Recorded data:
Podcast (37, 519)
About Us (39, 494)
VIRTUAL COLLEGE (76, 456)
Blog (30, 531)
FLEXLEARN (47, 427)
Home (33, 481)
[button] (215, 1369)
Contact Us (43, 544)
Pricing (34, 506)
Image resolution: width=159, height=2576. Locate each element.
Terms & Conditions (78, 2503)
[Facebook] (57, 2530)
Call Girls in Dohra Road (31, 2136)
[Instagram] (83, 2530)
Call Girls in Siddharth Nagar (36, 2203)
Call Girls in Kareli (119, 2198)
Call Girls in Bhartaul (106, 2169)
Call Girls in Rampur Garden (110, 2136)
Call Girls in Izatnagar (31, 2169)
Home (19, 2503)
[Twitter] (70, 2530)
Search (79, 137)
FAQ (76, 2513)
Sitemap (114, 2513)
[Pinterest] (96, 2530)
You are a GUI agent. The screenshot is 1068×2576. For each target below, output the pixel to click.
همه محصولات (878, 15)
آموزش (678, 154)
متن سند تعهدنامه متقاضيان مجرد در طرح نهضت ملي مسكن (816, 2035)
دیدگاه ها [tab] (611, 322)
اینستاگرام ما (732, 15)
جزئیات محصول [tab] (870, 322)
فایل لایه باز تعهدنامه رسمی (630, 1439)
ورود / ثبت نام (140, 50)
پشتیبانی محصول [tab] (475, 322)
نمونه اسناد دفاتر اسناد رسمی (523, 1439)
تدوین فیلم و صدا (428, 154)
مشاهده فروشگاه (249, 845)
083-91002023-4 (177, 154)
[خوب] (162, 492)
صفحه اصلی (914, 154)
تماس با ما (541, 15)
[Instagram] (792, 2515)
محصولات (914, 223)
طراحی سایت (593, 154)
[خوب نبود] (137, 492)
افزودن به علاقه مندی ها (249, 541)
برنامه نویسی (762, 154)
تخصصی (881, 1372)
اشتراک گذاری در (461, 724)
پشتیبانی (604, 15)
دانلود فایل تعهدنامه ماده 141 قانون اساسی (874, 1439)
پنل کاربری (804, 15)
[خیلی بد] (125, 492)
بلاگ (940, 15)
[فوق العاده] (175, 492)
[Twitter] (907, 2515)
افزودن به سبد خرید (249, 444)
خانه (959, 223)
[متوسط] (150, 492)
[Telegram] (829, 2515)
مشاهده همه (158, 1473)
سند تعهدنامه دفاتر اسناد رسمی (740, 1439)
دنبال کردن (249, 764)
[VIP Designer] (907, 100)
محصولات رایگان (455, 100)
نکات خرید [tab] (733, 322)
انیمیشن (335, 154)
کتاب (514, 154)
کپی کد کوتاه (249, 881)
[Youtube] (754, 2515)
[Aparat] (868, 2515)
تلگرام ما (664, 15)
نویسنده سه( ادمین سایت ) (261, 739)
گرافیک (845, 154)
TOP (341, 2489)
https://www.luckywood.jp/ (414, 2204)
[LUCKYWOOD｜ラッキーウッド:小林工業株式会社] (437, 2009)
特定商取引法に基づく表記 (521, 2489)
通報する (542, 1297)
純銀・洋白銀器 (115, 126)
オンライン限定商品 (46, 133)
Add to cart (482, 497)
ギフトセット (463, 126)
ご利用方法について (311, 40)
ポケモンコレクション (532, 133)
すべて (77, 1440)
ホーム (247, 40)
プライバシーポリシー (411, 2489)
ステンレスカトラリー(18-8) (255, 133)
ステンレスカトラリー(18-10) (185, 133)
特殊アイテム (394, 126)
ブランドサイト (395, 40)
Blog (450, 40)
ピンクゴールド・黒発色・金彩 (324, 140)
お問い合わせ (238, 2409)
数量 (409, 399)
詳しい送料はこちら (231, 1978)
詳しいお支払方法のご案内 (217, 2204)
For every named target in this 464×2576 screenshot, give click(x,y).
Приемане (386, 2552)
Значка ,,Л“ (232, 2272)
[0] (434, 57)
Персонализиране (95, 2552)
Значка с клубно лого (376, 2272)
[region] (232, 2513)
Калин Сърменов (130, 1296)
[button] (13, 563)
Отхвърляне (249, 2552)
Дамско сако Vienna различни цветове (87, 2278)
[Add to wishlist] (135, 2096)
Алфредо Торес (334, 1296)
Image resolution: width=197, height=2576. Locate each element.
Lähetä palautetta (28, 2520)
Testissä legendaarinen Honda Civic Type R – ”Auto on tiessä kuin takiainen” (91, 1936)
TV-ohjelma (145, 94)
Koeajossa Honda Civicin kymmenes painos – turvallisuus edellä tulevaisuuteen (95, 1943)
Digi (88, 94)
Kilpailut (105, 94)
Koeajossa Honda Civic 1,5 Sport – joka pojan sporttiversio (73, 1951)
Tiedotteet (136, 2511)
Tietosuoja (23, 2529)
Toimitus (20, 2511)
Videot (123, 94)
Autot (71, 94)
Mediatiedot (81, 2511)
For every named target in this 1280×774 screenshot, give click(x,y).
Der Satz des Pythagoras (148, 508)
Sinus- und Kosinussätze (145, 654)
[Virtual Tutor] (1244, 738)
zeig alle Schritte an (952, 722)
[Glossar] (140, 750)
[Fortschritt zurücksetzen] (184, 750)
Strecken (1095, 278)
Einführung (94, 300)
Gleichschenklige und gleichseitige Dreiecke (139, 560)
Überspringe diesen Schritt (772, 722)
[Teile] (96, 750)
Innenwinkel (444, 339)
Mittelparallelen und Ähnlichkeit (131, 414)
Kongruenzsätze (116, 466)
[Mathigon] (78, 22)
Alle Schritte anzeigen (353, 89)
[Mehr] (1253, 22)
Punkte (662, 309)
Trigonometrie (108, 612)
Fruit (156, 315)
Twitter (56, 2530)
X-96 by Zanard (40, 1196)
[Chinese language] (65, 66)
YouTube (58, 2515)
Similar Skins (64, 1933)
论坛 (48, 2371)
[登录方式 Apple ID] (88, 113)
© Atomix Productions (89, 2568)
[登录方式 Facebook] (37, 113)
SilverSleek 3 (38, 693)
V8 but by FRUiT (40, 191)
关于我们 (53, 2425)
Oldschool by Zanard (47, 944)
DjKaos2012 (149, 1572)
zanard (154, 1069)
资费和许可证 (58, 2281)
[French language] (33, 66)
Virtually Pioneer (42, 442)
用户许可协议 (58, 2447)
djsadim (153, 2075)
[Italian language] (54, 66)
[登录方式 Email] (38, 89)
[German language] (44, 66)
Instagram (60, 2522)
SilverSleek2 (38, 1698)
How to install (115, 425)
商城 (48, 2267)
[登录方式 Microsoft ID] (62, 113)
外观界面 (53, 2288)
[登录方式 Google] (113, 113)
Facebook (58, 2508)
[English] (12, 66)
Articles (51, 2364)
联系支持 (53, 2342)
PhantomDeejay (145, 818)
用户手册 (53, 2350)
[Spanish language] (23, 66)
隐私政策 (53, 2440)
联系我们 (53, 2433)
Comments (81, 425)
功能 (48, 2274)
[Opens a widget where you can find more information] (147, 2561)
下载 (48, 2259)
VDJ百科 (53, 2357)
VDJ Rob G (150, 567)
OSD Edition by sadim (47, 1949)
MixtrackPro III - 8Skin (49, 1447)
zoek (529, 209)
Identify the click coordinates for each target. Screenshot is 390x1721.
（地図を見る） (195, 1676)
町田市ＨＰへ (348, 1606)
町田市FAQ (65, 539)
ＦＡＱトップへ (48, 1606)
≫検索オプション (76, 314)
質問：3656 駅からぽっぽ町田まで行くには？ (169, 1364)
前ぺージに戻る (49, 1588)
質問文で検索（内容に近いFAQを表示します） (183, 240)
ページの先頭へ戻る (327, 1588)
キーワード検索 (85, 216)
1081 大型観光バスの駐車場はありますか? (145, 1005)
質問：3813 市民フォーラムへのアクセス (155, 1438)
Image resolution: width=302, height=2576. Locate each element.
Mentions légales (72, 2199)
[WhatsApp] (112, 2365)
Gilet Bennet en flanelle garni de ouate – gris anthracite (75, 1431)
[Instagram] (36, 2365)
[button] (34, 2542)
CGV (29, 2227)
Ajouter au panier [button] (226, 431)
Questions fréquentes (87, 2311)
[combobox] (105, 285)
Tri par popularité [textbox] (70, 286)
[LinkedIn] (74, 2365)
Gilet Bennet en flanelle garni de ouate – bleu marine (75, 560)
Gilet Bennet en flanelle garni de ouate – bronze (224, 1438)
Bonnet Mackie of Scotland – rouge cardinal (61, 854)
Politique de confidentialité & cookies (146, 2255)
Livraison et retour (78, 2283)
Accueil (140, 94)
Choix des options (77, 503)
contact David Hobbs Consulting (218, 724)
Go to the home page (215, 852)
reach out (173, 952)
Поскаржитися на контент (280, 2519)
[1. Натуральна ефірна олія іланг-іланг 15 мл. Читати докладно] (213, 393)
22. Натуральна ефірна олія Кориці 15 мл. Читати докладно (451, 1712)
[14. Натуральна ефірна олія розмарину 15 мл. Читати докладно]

What to do: From the data above, output only the lines between the line containing "کتاب (514, 154)" and the line containing "通報する (542, 1297)", inclusive, exactly as written.

Answer:
کتاب (514, 154)
کپی کد کوتاه (249, 881)
[Youtube] (754, 2515)
[Aparat] (868, 2515)
تلگرام ما (664, 15)
نویسنده سه( ادمین سایت ) (261, 739)
گرافیک (845, 154)
TOP (341, 2489)
https://www.luckywood.jp/ (414, 2204)
[LUCKYWOOD｜ラッキーウッド:小林工業株式会社] (437, 2009)
特定商取引法に基づく表記 (521, 2489)
通報する (542, 1297)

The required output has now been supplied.